CHP’nin İstanbul yürüyüşü son düzlüğe girdikçe beraberinde getirdiği siyasi riskler de artıyor. Kılıçdaroğlu’nun yürüyüşüne HDP’lilerin de parti olarak katılması baştan beri yürüyüş üzerinde var olan şüpheleri somut hale getirdi. Artık bir tarafında yerli ve milli siyasetin diğer tarafında ise Türkiye içerisinde iktidara muhalefet etmek adına şiddet ve dış bağlantılar dâhil siyaset dışı arayışları mubah gören blok siyasetinin yer aldığı karşıtlık daha belirgin hale geldi.

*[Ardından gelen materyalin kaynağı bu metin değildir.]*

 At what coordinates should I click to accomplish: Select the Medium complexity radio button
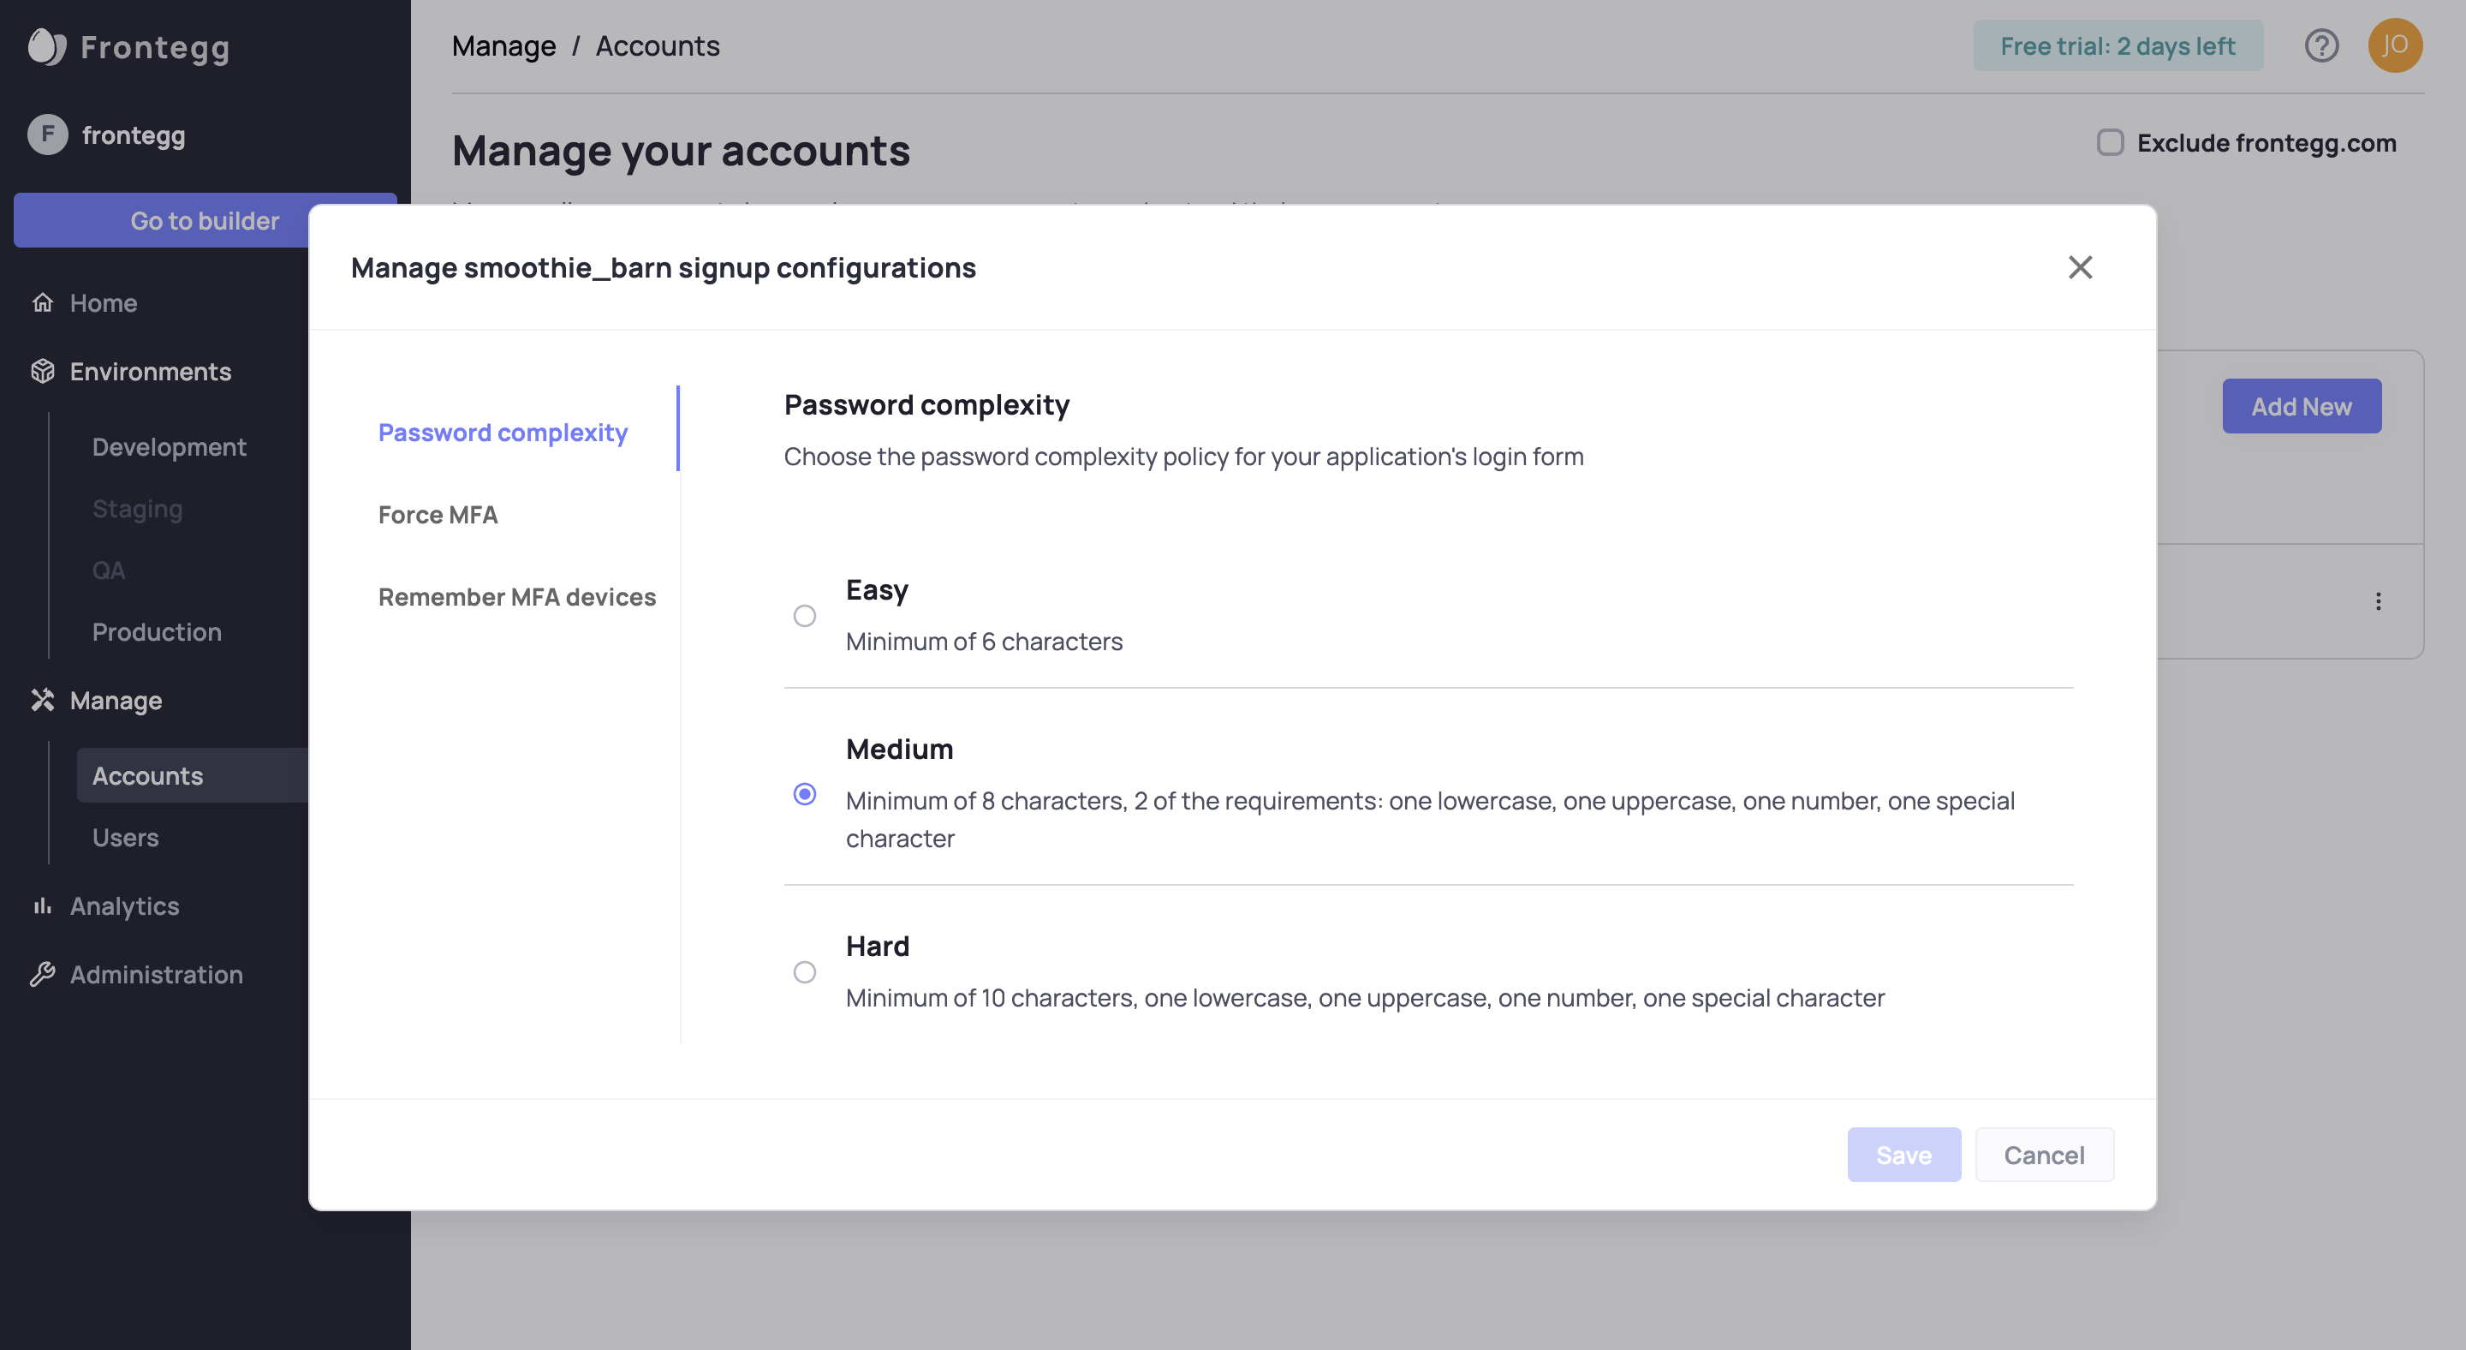point(804,794)
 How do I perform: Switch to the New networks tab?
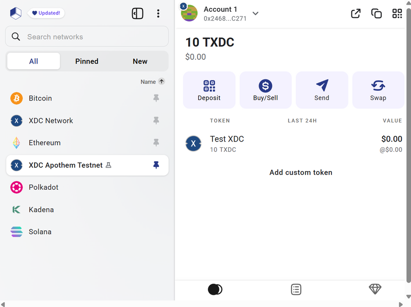[140, 61]
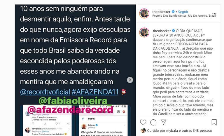224x136 pixels.
Task: Like the post with the heart icon
Action: (143, 122)
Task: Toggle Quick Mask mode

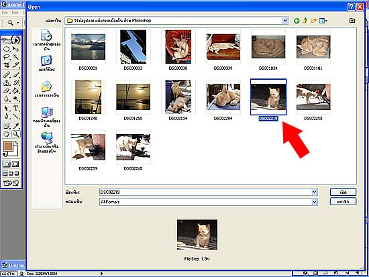Action: 15,164
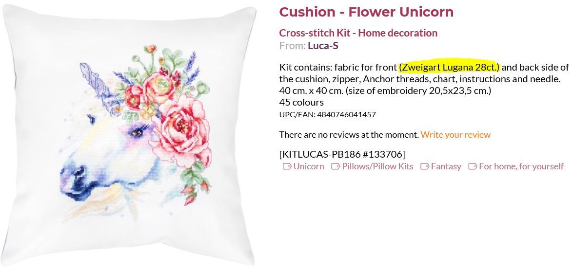Visit the Luca-S brand link
573x272 pixels.
click(x=323, y=46)
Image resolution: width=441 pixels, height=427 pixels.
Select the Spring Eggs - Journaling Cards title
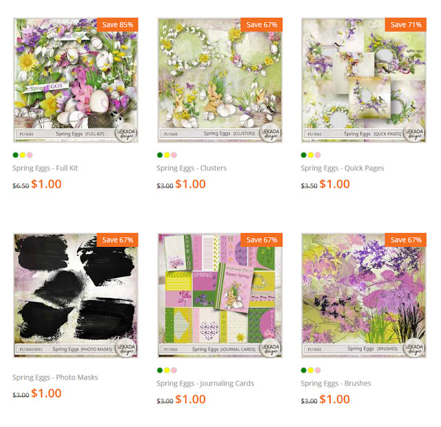click(205, 384)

Kılıçdaroğlu’nun yürüyüşünün iki temel motivasyonu olduğu baştan beri söylene geldi.

Birincisi Kılıçdaroğlu’nun parti içerisindeki iktidarını sağlamlaştırmak istemesi.

Referandum sürecinin öncesinde ve sonrasında Kılıçdaroğlu’nun koltuğunun sallandığı bir sır değil.

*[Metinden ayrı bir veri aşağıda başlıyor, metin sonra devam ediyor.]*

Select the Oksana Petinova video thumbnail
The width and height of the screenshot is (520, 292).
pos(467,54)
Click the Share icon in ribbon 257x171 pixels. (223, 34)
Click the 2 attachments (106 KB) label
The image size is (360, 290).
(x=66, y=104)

Genel başkana en büyük meydan okuma ise parti içerisindeki daha aşırıcı kanattan geliyor. Hâlihazırda şiddete, sokağa ve dış müdahaleye alan açan Kılıçdaroğlu politikası parti içerisindeki muhalifler tarafından pasif bulunuyor.

Kılıçdaroğlu’nun şu anki istikameti bile oldukça riskli ve siyaset dışıyken, onu sokağa ve şiddete daha fazla yönelmediği için eleştiren bir çizgiden bahsediyoruz.

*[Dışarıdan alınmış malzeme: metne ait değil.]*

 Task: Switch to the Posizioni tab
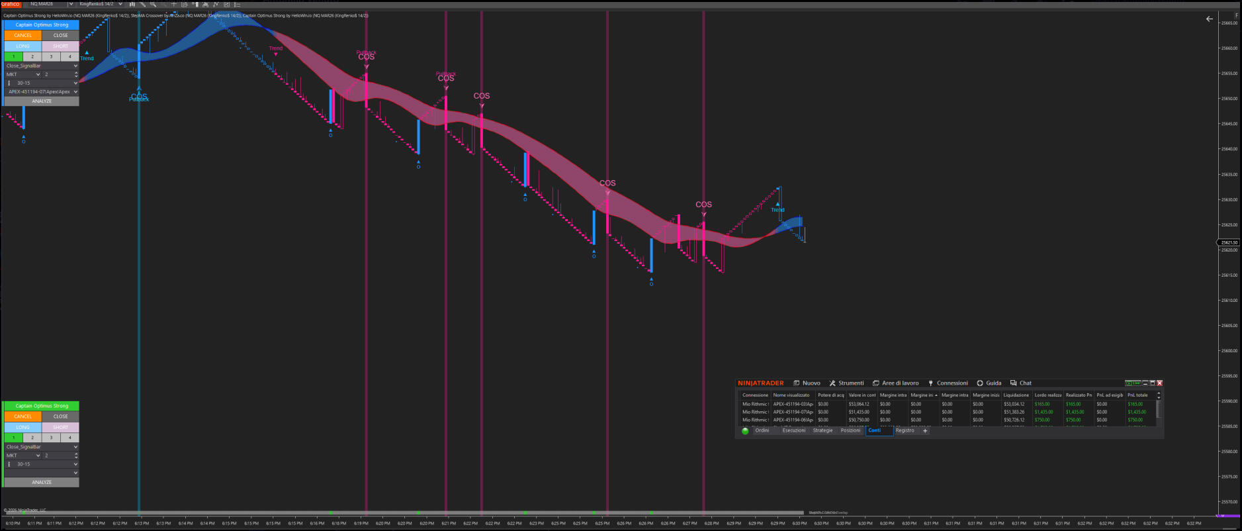click(850, 430)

Kılıçdaroğlu bizzat kendisi sokağa inerek bu eleştirileri bir nebze olsun göğüsledi ve koltuğunu sağlamlaştırdı.

Ankara’dan İstanbul’a yürüyen bir genel başkan yürüyüşü siyasi sonuç doğursun doğurmasın muhalifleri tarafından pasiflikle eleştirilemez.

Kılıçdaroğlu’nun yürüyüşünün diğer motivasyonu sırtına yüklenmiş olan bedeller. Kılıçdaroğlu genel başkanlık koltuğuna oturma sürecinden başlayarak siyaset dışı odaklara oldukça borçlandı. Meşru siyaset zeminin dışından aldığı her katkı Kılıçdaroğlu’nun işini kısa vadede kolaylaştırdı ancak uzun vadede bir o kadar zora soktu. Baykal’ın koltuğu bırakmak zorunda kalması ile genel başkanlığın altın tepside kendisine sunulmasından, 17-25 Aralık’taki kurmaca ses kayıtlarına, MİT Tırları kumpasından 15 Temmuz’a kadar FETÖ’nün sağladığı birçok malzemeyi kendi muhalefet hanesine yazmaya çalıştı Kılıçdaroğlu.

FETÖ’nün yasadışı kaydedilmiş ve montajlanmış görüntü ve ses kayıtlarından olabildiğince muhalefet devşirmeye çalıştı. Şimdi de bunların karşılığını ödeme zamanı geldi. Kılıçdaroğlu Ankara’dan İstanbul’a “uzun ve meşakkatli” yürüyüşünün karşılık olduğunu düşünüyor olmalı ama bu kolayca ödeyebileceği bir bedel de değil.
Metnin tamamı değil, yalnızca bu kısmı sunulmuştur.